[Saved data entries]
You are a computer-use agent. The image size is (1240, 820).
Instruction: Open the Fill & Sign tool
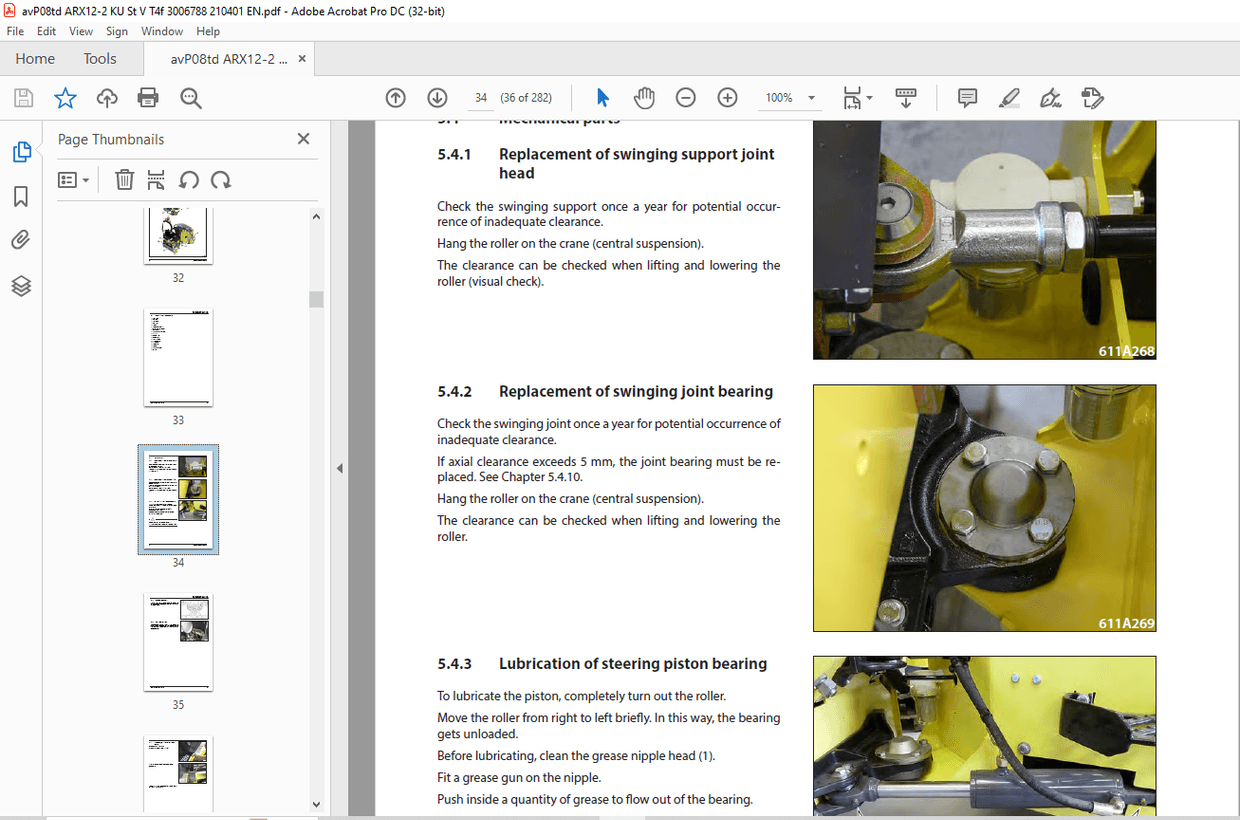point(1050,97)
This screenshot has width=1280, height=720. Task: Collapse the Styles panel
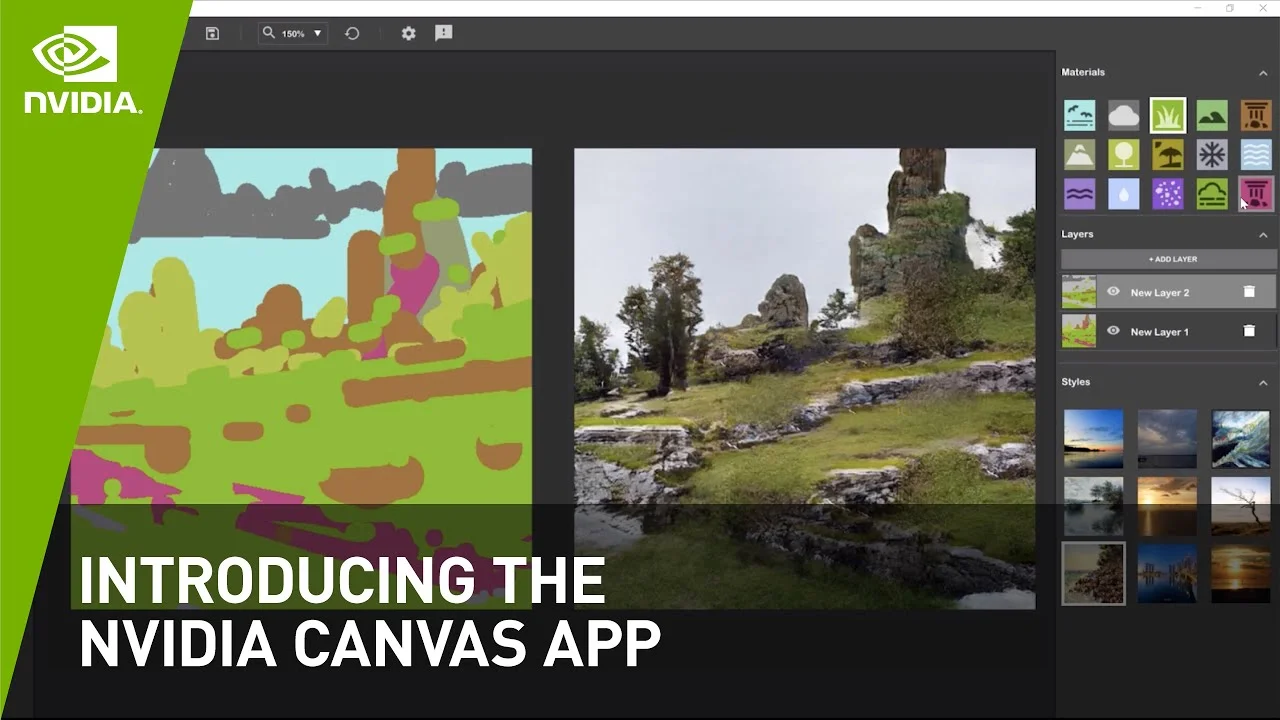tap(1263, 383)
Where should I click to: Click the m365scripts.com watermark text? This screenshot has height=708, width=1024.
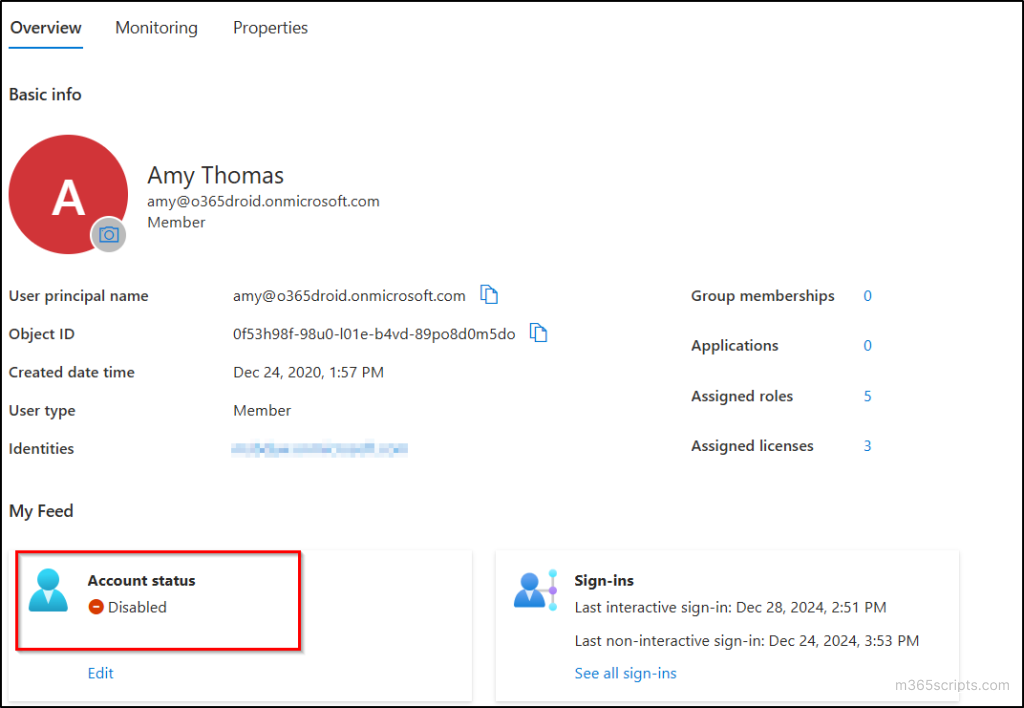[952, 685]
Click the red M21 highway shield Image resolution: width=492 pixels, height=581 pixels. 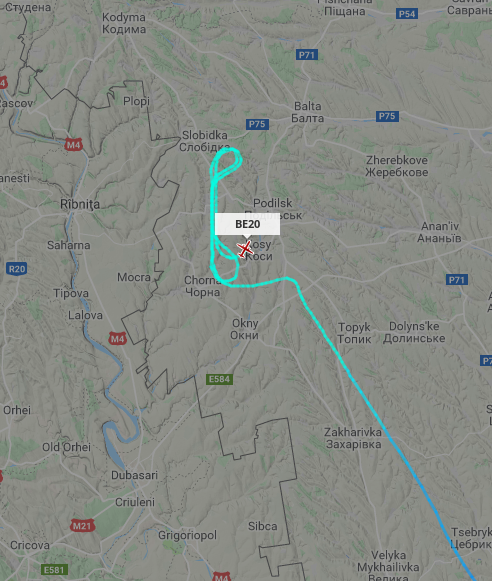(x=82, y=525)
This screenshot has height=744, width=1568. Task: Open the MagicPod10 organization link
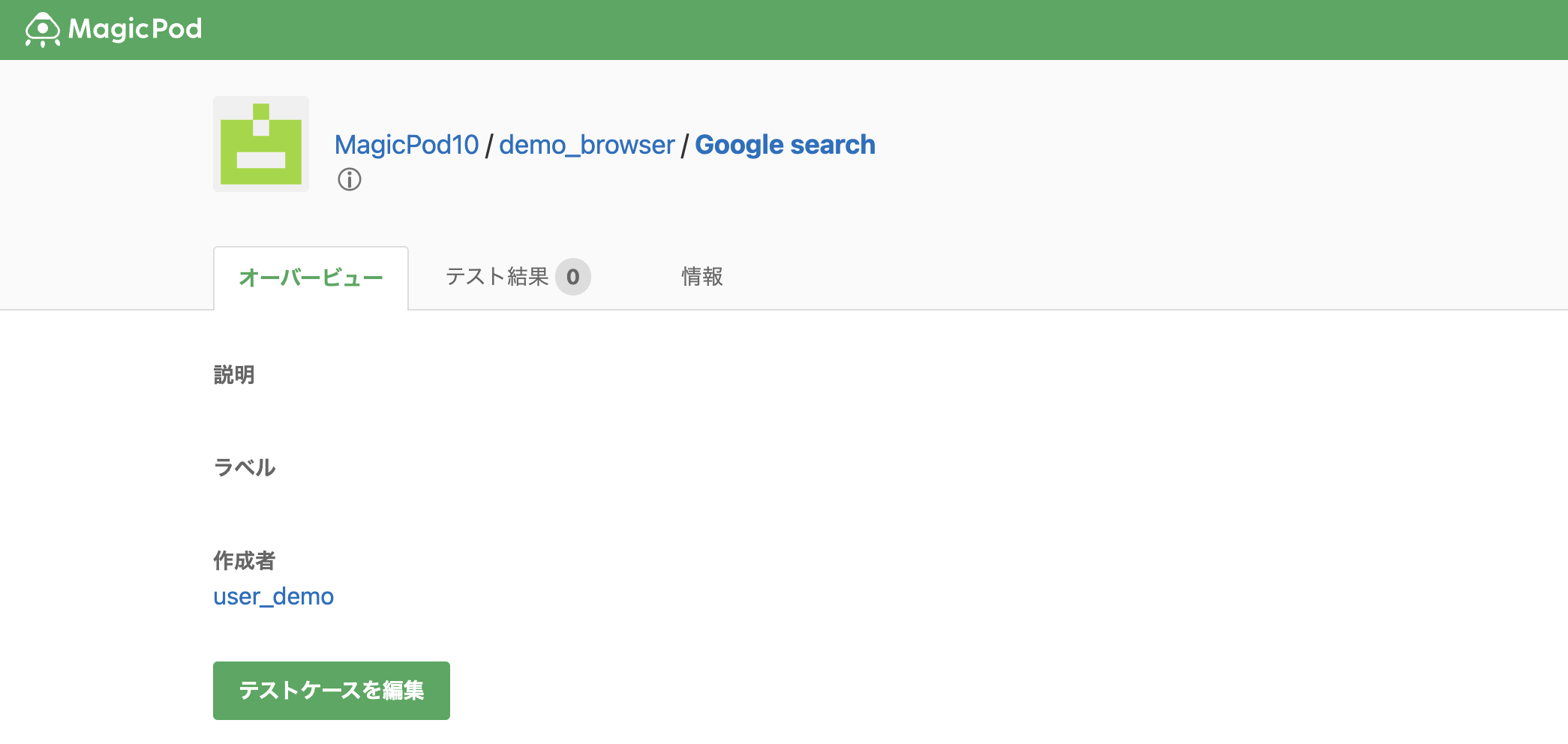(x=407, y=145)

■ WHAT THE EXERCISE ASKS
The response must restate exactly the lines from the one containing "This screenshot has height=744, width=1568." through the end of the records above and must leave out all pictures.

■ WRITTEN RESPONSE
This screenshot has height=744, width=1568. Task: Open the MagicPod10 organization link
(x=407, y=145)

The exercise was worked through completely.